#### What is expected:
In the part that opens with the line containing "Where should I" and closes with the line containing "pyautogui.click(x=356, y=430)", change "cursor" to "caret". Return only those lines, leaving everything else unchanged.

#### The input:
[Start]

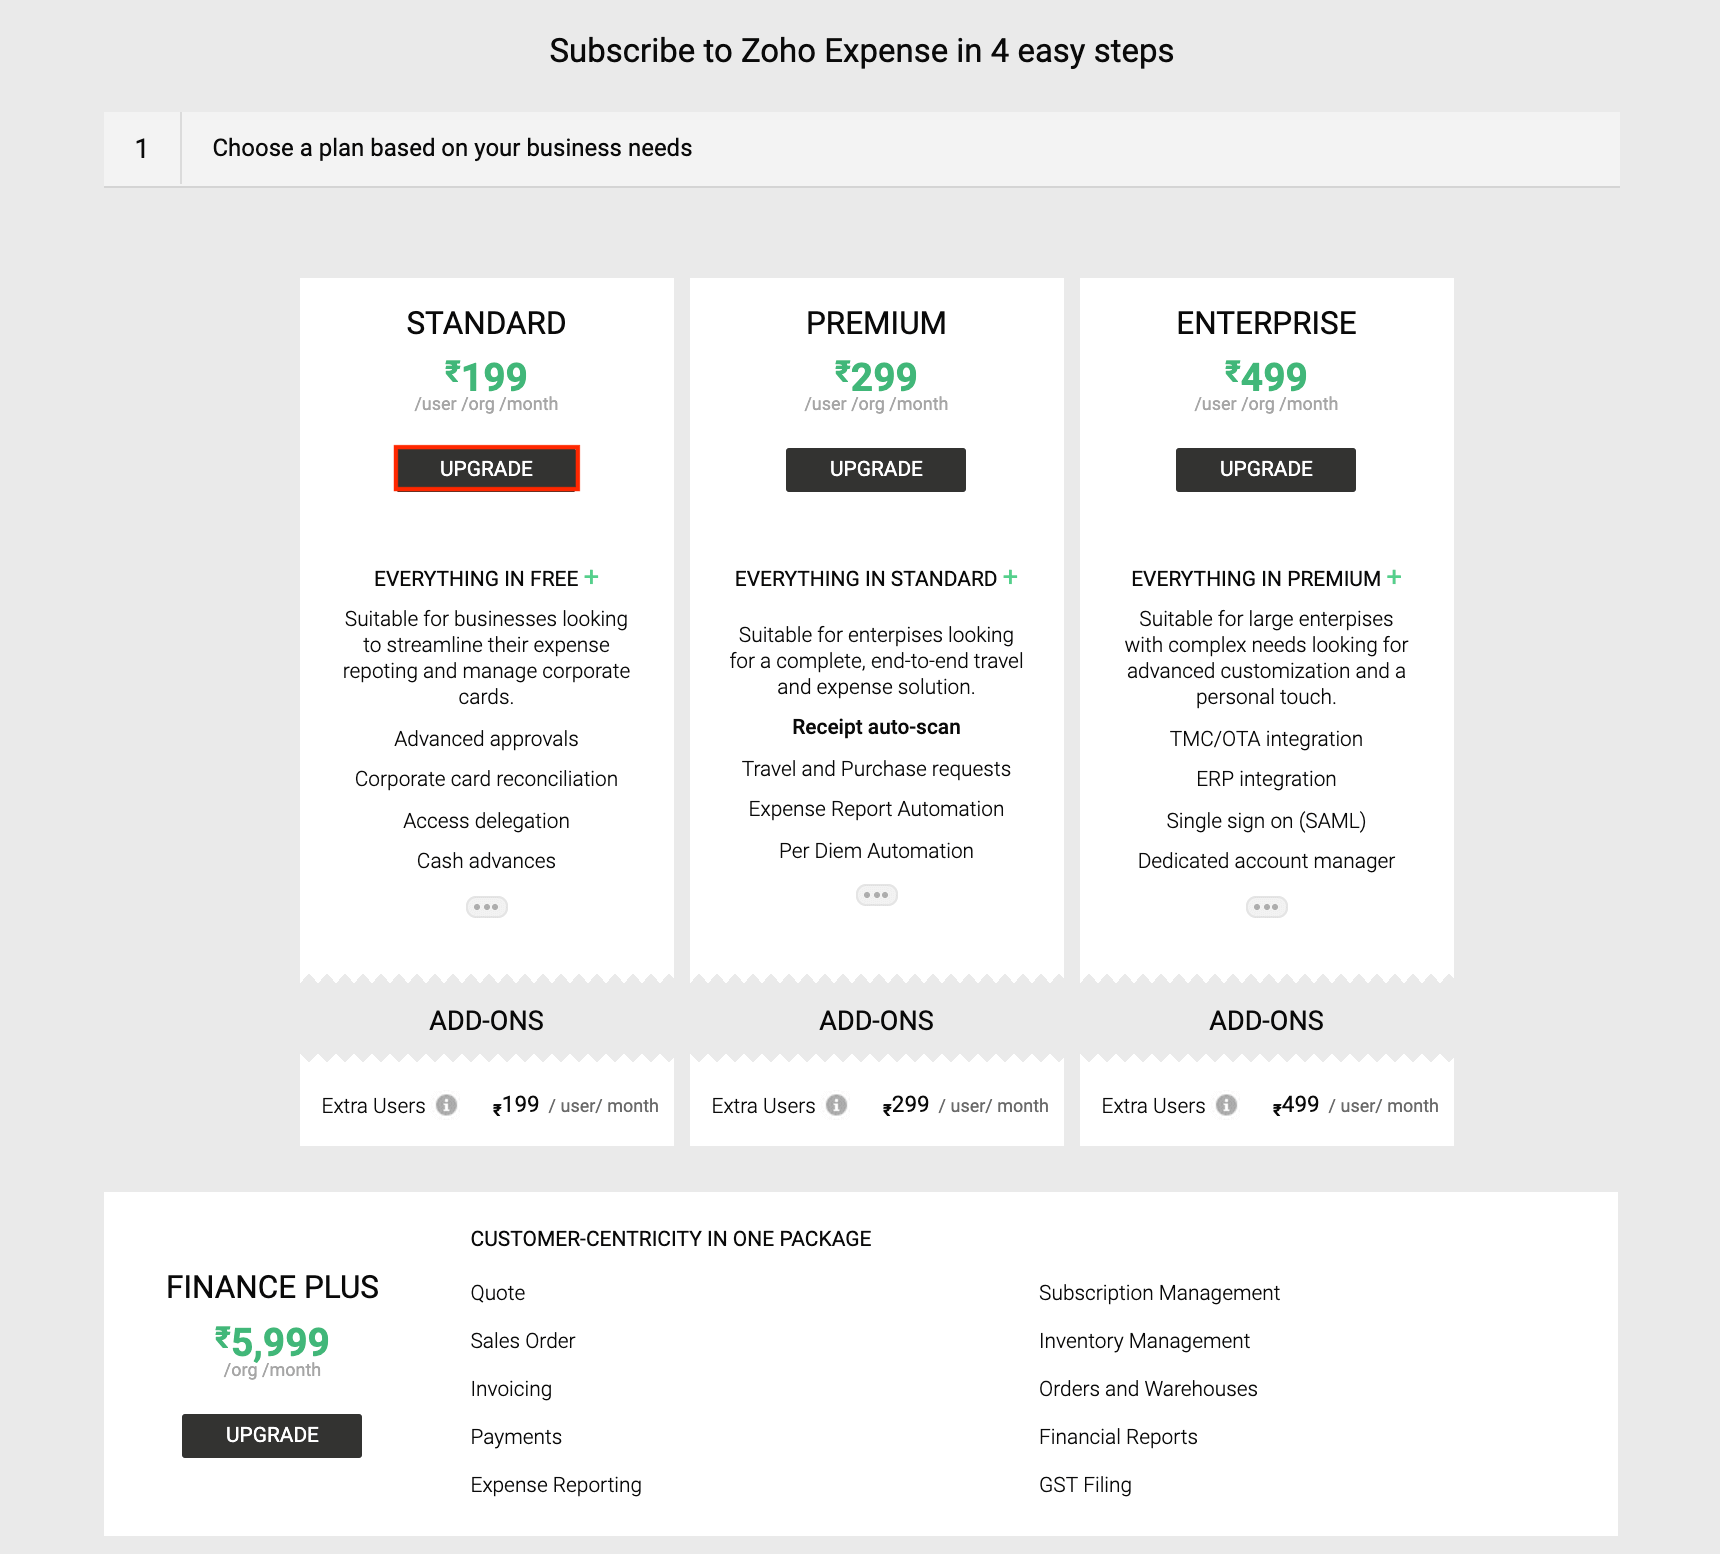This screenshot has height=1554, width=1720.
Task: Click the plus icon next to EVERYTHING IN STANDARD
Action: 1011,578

[End]
[Start]

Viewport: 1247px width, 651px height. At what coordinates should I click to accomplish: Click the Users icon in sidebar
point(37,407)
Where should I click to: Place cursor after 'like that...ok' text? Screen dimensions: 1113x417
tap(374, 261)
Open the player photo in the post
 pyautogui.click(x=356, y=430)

[End]

#### In response:
Where should I click to: Place caret after 'like that...ok' text? Screen dimensions: 1113x417
tap(374, 261)
Open the player photo in the post
 pyautogui.click(x=356, y=430)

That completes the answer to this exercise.